Eldeki veriler:

────────

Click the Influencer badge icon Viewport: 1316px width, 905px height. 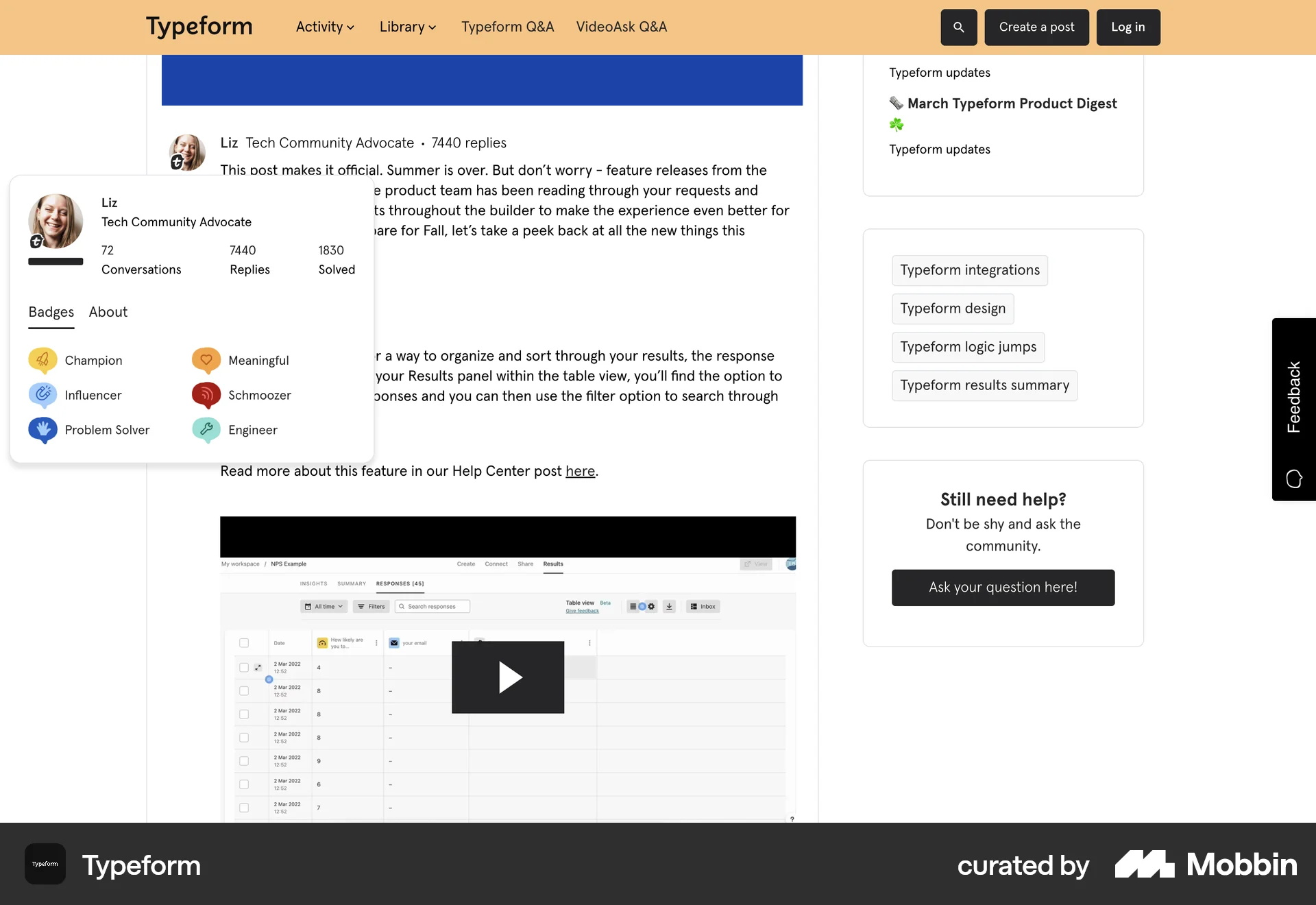pyautogui.click(x=42, y=395)
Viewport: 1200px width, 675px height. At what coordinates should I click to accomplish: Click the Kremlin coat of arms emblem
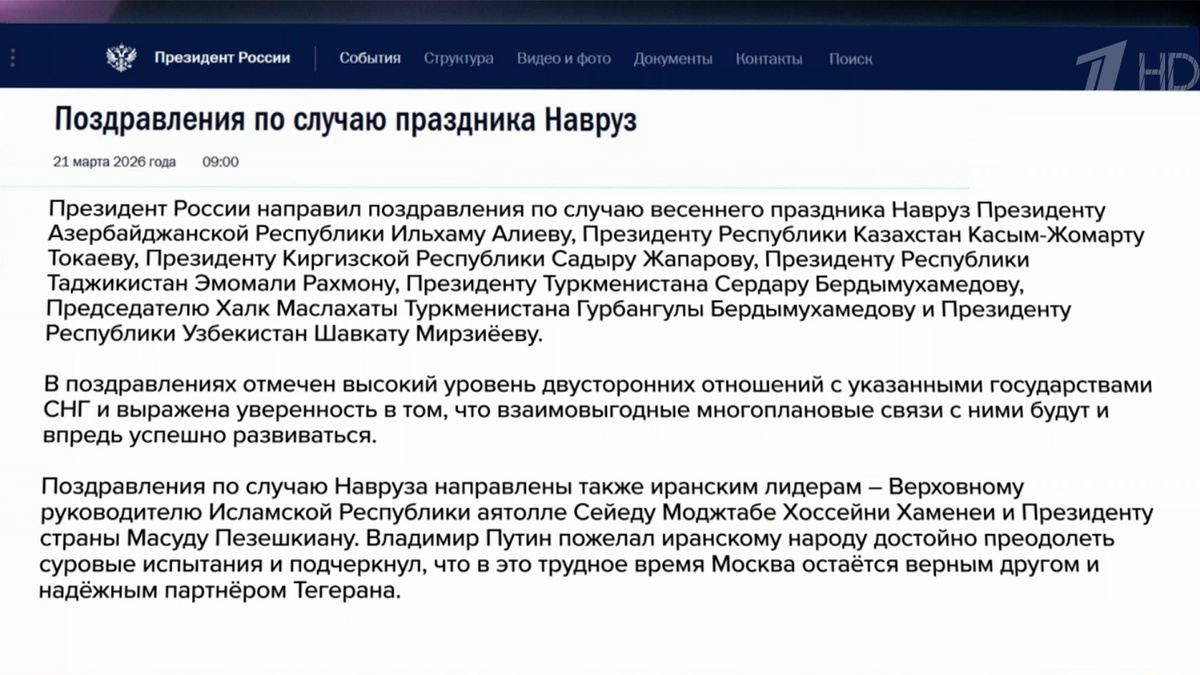(122, 57)
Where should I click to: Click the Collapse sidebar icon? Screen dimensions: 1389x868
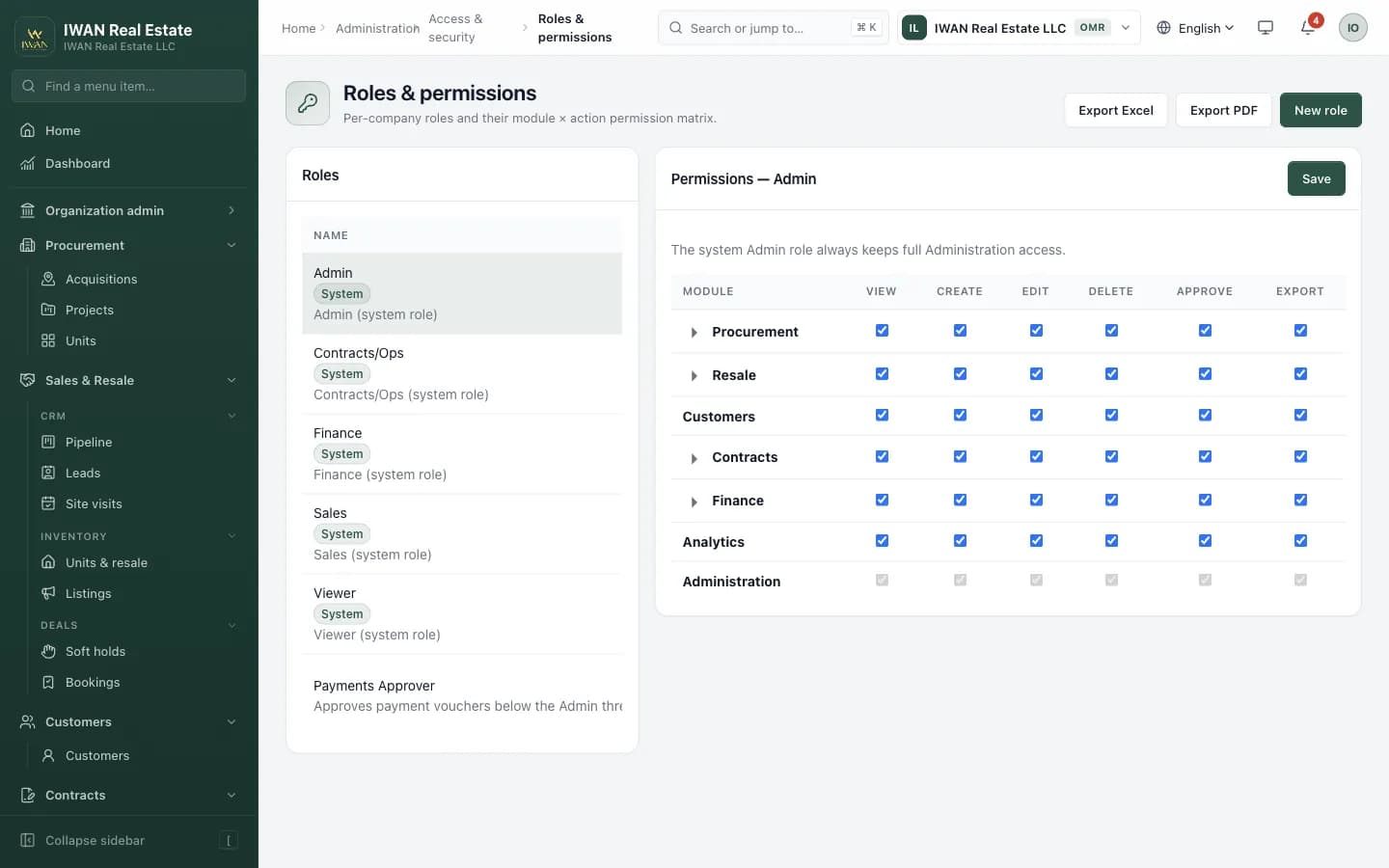tap(28, 840)
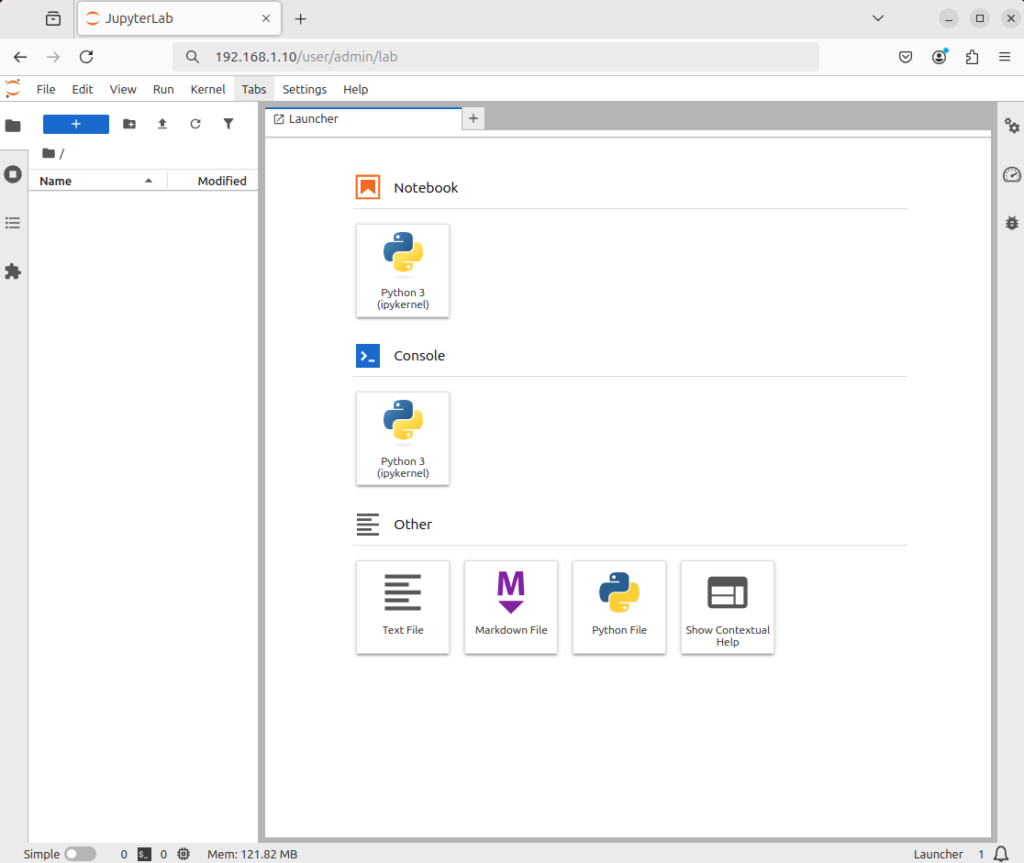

────────

Yapılacak iş: İçinde “Viewport: 1200px width, 675px” geçen satırdan verilerin sonuna kadar, iki uç da dahil, her satırı baştan yaz ve cevaplardaki her koordinat değerine 53 ekle. Resimleri cevaba koyma.

Sorunun çözümü:
Viewport: 1200px width, 675px height. At what coordinates should I click to accomplish: Click the Kremlin coat of arms emblem
(175, 110)
Where should I click to: Click the Collapse sidebar icon? Screen dimensions: 1389x868
tap(81, 893)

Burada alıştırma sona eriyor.